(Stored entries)
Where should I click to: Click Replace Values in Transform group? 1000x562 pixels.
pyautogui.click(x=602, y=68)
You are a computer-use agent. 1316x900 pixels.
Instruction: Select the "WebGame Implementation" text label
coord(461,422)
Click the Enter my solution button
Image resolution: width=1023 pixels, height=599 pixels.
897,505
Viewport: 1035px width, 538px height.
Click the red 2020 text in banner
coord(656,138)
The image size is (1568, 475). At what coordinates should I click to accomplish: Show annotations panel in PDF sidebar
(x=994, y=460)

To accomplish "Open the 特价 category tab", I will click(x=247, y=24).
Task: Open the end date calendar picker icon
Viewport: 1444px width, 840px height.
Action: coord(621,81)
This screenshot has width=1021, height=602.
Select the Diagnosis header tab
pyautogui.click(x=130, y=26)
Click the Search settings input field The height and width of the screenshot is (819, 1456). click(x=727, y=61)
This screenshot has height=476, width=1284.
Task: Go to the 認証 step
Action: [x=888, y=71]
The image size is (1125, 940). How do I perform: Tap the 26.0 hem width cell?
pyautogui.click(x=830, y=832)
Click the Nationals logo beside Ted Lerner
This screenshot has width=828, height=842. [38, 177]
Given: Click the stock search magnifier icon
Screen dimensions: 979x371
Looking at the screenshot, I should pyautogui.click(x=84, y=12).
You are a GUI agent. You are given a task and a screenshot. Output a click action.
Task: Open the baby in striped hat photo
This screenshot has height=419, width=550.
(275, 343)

▶ [THE PROBLEM]
What needs duplicating is the run of lines from the one containing "Screen dimensions: 979x371" through the last line of the entries above, exact and complete.

▶ [WRITTEN ANSWER]
Screen dimensions: 979x371
Looking at the screenshot, I should pyautogui.click(x=84, y=12).
You are a GUI agent. You are given a task and a screenshot. Output a click action.
Task: Open the baby in striped hat photo
This screenshot has height=419, width=550.
(275, 343)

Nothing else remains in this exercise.